Я звоню медсестре, которой мы звоним, когда возникают вопросы. Мы звоним ей, когда начинает барахлить капельница, или когда в трубке появляются пузырьки воздуха, или на спине у матери возникают синяки величиной с тарелку. Что касается носа, то она советует зажать его и откинуть голову назад, я говорю, что именно так и делал, но не помогло. Она предлагает приложить лед. Я говорю спасибо, вешаю трубку, иду на кухню и заворачиваю в бумажную салфетку три кубика льда. Возвращаюсь и прижимаю их к переносице.

– Ой! – вскрикивает она.

– Прости, – говорю.

– Холодно.

– Это лед.

– Я знаю, что это лед.

– Лед холодный.

Мне все еще приходится сжимать ей нос, так что левой рукой я сжимаю, а правой прикладываю лед к переносице. Неудобно и не получается делать это одновременно, если сидеть на подлокотнике дивана и смотреть, что происходит на экране телевизора. Я пробую встать на колени рядом с диваном. Перегибаюсь через подлокотник, чтобы одной рукой приложить лед, а другой зажать ноздри. Так получается, но вскоре начинает затекать шея – чтобы видеть экран, мне приходится выворачивать голову на девяносто градусов. Тоже не годится.
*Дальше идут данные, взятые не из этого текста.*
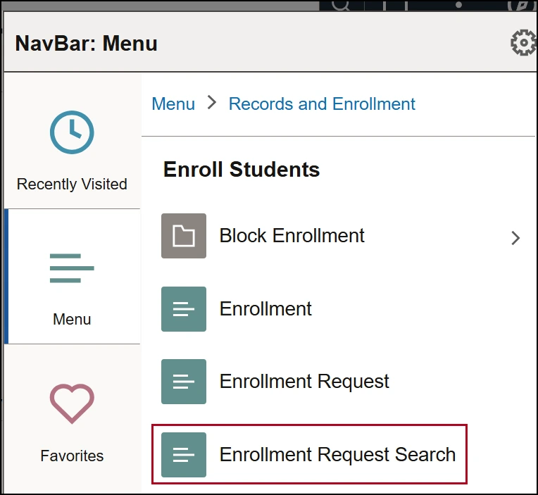Click the Favorites heart icon

pyautogui.click(x=72, y=404)
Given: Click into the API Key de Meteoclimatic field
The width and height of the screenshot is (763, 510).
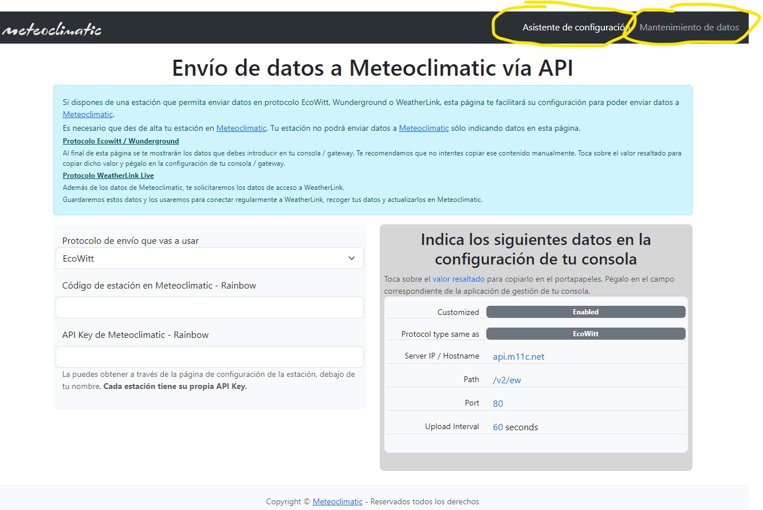Looking at the screenshot, I should pos(209,357).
Меня осеняет. Через подушки я забираюсь на спинку дивана. Растягиваюсь во всю ее длину, под тяжестью моего тела подушки всхлипывают. Устраиваюсь так, чтобы голова моя и руки были в одном направлении – руки доставали до ее носа, а голова удобно лежала на спинке дивана, и экран было видно. Отлично. Она смотрит на меня, закатывает глаза. Я показываю ей большой палец. Она сплевывает зеленую слизь в кювету.


Отец не пошевелился. Бет стояла на пороге общей комнаты и ждала. Он находился примерно в десяти футах от дороги. Стоял на коленях, уперев при этом руки в землю и растопырив пальцы, как корни дерева, растущего на берегу реки. Он не молился. На мгновение голова его откинулась назад – он посмотрел вверх, но не на небо, а на деревья в соседнем дворе. Он все еще стоял на коленях. Это он так ходил за газетой.


Плевательница-полумесяц была переполнена. Теперь в ней три цвета – зеленый, красный и черный. Кровь у нее течет не только из носа, но и изо рта. Я сосредоточенно изучаю кювету и замечаю, что три потока слизи не перемешиваются: зеленый более клейкий, чем другие, кровь очень разжижена и плавает по краям. В углу скопилось немного черной жидкости. Возможно, это желчь.

– Что это там черное? – спрашиваю я со своего насеста.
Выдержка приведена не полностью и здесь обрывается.